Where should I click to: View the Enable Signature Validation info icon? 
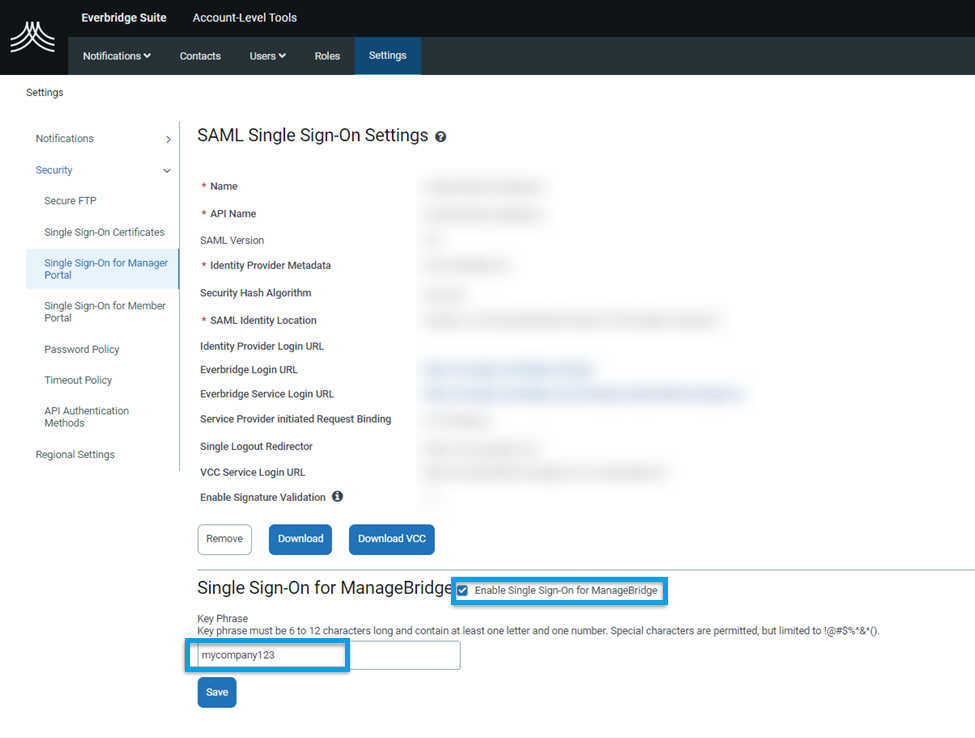337,496
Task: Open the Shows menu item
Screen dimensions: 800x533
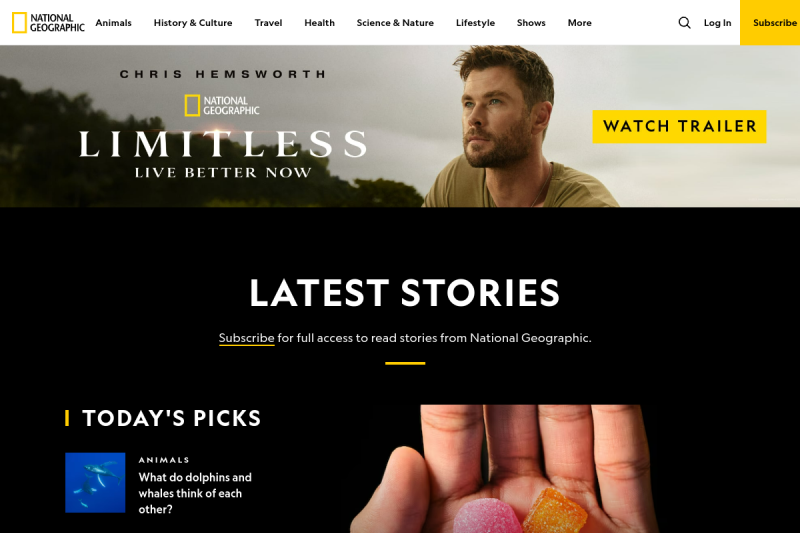Action: tap(531, 23)
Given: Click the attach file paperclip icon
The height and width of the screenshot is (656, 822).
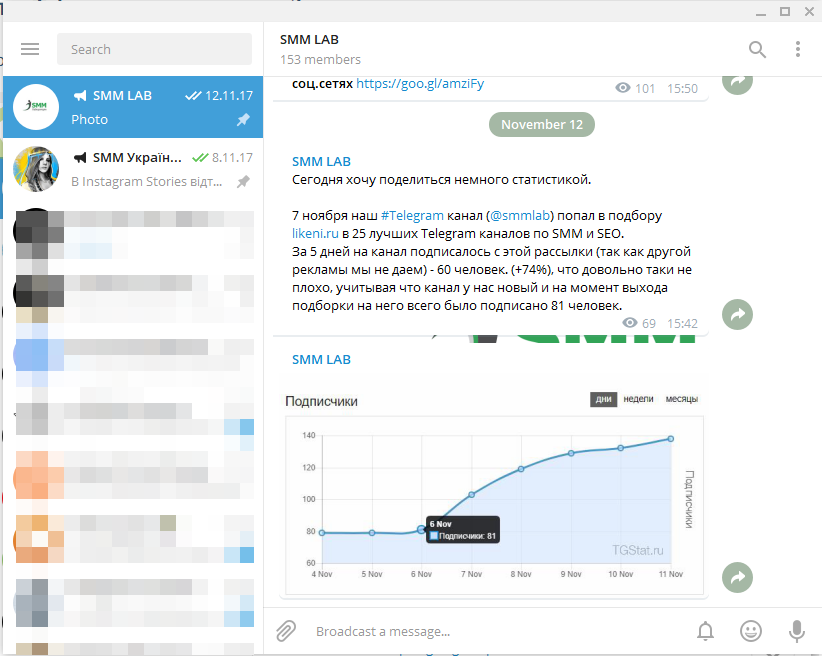Looking at the screenshot, I should [286, 631].
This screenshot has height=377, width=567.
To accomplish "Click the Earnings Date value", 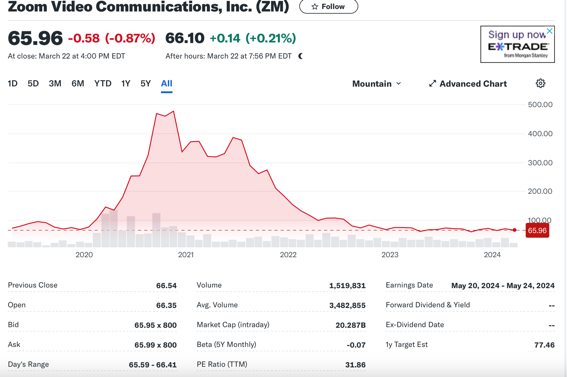I will click(x=503, y=286).
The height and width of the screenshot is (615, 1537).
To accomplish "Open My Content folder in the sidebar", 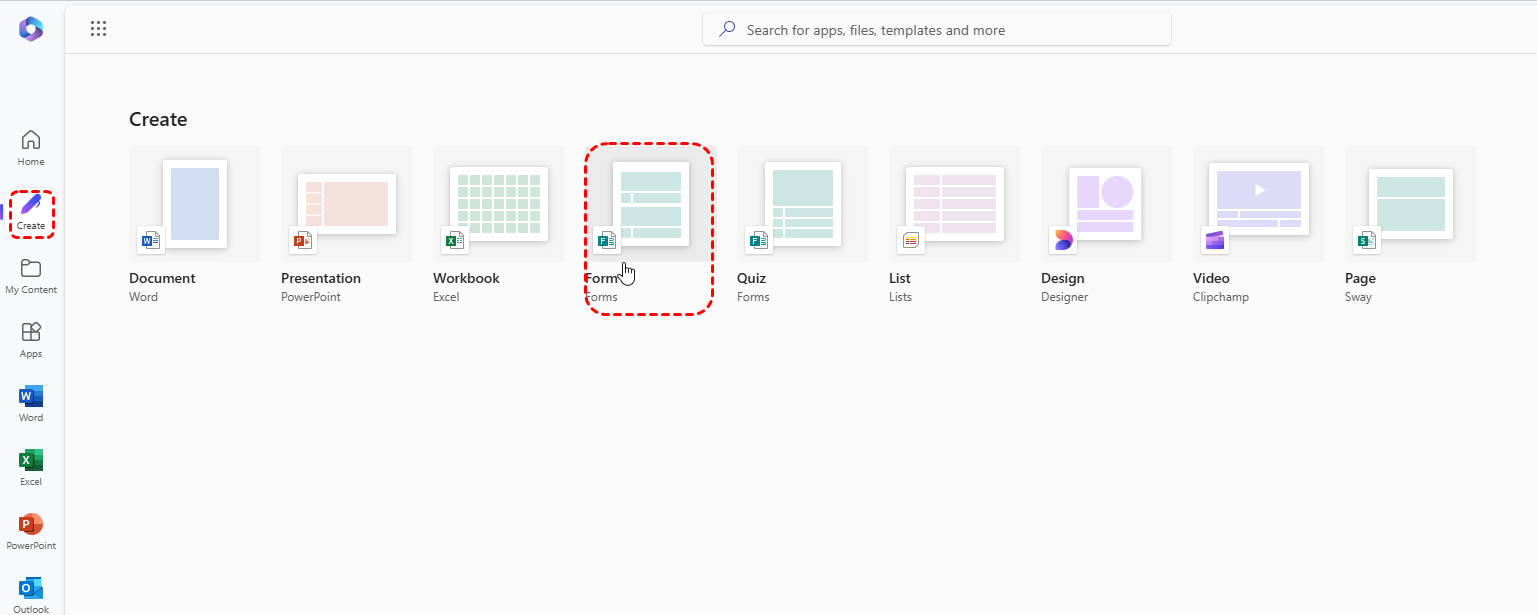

* _WORK ORDER_:
Give again, exactly, the lines from the start of the data through the one holding "This screenshot has height=377, width=567."; omit the pictures.

* _OUTPUT_:
Where should I click to: View the Enable Signature Validation info icon? 
337,496
Task: Open the Shows menu item
Screen dimensions: 800x533
Action: tap(531, 23)
Given: Click the attach file paperclip icon
The height and width of the screenshot is (656, 822).
Looking at the screenshot, I should [286, 631].
This screenshot has height=377, width=567.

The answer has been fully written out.